*TRY IT*
Gather the lines below that include the string "computer", copying each in full.
..............................
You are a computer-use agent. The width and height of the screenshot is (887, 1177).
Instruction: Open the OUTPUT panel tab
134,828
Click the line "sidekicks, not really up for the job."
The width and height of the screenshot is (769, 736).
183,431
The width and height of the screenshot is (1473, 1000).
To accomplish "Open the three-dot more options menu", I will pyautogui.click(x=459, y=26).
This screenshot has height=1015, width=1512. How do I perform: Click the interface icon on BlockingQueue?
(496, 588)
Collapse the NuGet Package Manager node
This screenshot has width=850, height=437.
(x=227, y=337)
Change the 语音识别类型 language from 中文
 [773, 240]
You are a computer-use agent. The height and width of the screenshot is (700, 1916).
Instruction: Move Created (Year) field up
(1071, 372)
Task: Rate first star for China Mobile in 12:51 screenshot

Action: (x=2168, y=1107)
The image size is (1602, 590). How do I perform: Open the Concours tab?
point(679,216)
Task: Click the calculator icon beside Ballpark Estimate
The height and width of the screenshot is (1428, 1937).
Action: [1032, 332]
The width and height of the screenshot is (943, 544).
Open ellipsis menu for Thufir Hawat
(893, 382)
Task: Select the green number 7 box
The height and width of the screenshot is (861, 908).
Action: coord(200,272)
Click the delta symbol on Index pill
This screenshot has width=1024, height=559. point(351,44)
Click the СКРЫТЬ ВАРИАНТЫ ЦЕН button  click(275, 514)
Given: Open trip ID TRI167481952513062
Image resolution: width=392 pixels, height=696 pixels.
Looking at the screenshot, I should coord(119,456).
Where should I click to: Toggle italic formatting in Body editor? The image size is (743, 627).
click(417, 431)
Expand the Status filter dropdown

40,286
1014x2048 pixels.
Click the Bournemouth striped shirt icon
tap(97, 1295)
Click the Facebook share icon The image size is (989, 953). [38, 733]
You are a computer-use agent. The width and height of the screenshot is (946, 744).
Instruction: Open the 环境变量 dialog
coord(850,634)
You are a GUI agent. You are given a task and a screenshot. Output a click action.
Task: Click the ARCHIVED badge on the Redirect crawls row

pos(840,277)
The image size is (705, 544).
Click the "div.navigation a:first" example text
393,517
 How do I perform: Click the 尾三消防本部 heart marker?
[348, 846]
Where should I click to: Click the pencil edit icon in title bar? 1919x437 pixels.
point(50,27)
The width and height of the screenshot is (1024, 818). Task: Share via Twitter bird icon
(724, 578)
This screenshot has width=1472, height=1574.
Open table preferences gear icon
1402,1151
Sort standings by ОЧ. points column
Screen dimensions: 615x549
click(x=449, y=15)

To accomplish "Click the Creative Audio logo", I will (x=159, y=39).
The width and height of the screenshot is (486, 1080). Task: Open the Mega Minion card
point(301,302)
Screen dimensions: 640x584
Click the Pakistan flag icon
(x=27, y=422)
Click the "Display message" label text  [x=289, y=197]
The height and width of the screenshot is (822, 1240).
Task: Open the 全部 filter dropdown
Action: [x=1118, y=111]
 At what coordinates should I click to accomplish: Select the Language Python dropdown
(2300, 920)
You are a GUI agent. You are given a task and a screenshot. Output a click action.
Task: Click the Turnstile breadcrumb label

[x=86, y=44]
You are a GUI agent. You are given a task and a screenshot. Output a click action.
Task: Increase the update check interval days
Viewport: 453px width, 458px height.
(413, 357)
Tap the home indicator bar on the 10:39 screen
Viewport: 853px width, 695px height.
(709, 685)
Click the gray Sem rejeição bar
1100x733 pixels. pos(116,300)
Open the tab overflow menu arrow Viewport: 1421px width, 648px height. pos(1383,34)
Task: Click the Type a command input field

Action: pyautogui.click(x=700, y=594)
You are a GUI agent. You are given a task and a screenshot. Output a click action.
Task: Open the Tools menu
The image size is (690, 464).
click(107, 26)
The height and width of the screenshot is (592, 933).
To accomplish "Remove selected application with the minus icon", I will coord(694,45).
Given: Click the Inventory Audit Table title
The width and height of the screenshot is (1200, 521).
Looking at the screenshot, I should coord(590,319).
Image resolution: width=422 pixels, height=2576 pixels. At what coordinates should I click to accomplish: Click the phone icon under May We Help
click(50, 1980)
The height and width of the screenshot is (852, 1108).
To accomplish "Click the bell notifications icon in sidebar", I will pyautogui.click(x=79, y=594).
..............................
*FINISHED TASK*
You are a computer-use agent. The width and height of the screenshot is (887, 1177).
You are a computer-use agent. The height and width of the screenshot is (700, 1916).
You are a computer-use agent. The width and height of the screenshot is (946, 744).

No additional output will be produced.